What to do instead? 

(A) Consider closing your sale transaction a few days before your purchase and arranging for storage and alternate accommodation during the interim period at a hotel or short-term rental. 

(B) Alternatively, consider closing on your purchase a few days before you close on your sale and consider bridge financing during that period. Bridge financing is arranged with your bank and is a short-term financing tool designed to help homeowners ‘bridge’ the gap between the time your existing home is sold and your new property purchased. Bridge financing is typically arranged with the same financial institution that is arranging your mortgage financing. As of the time of writing, the cost of bridge financing (in most cases) is relatively low and worth the potential peace of mind it can bring in not having to scramble to deal with trying to close two transactions on the same day. Bridge financing also allows you to own both properties for a short period and to move out at a slower pace. Any bridge financing arrangements should be made as early as possible and finalized as soon as you have negotiated firm and binding agreements to sell your existing home and purchase your new home. 

Practically speaking, sometimes clients are not able to spread out their closing dates by a day or more when closing a sale and purchase transaction – whether due to the inability to obtain bridge loan financing or simply not having available or affordable accommodation during that ‘gap’ period if you sell first.
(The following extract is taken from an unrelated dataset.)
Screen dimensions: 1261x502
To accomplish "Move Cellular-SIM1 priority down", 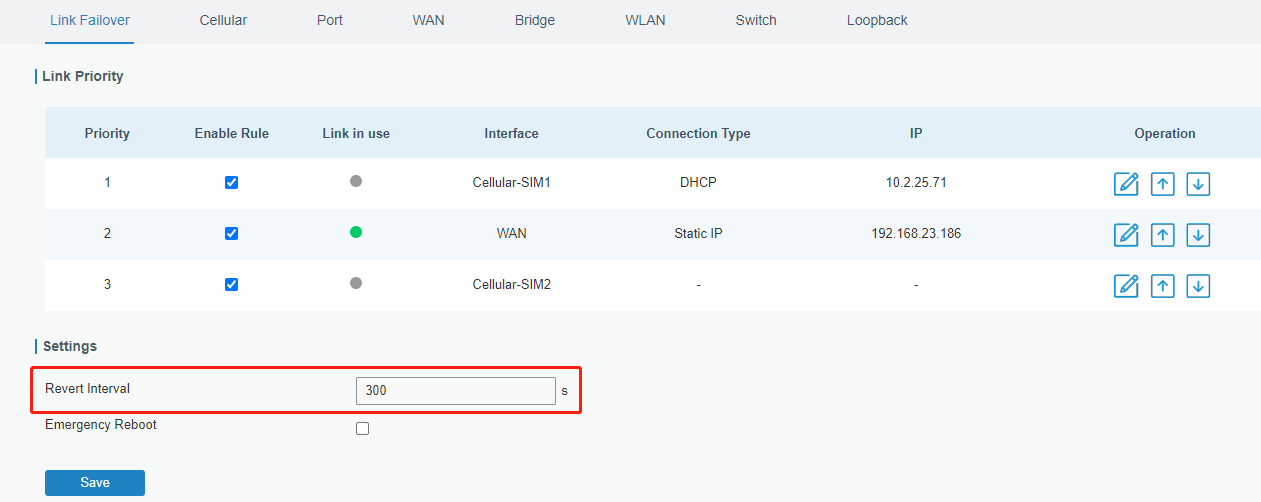I will [x=1198, y=184].
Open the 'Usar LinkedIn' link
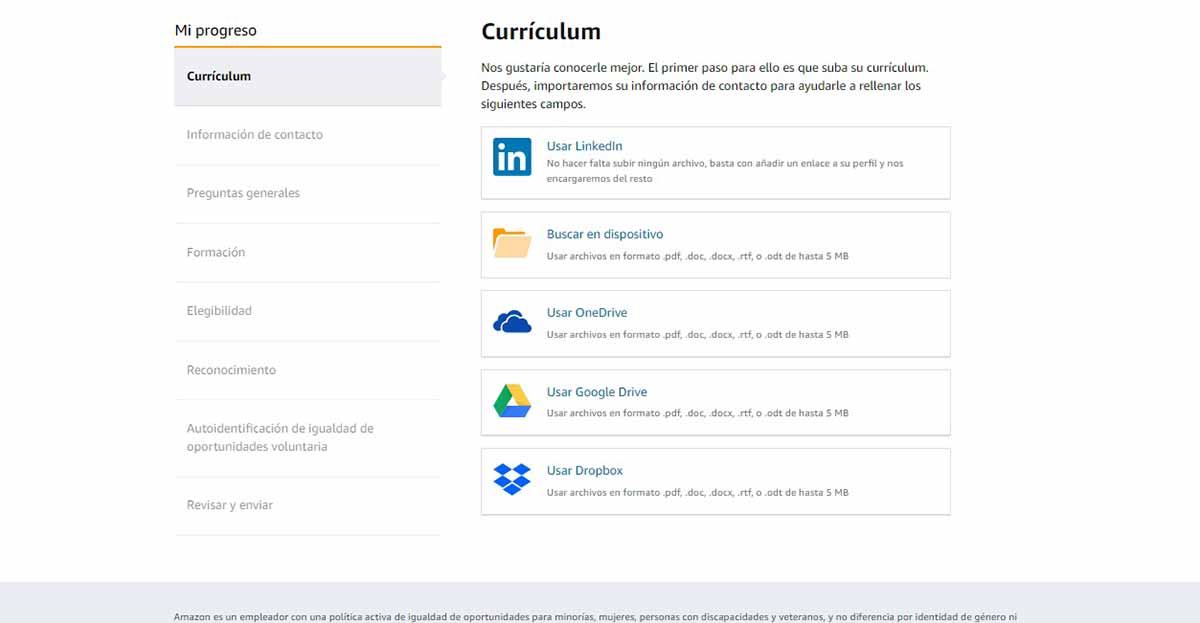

However, if you are in the position where you can avoid closing a purchase and sale transaction on the same day, it is worth considering what options are available and possibly speaking with your real estate agent, mortgage broker or agent and real estate lawyer about some creative solutions as well. 

The foregoing should not be considered to be legal advice and should not be relied upon as such. Please consult a lawyer to get advice and an opinion on your unique circumstances.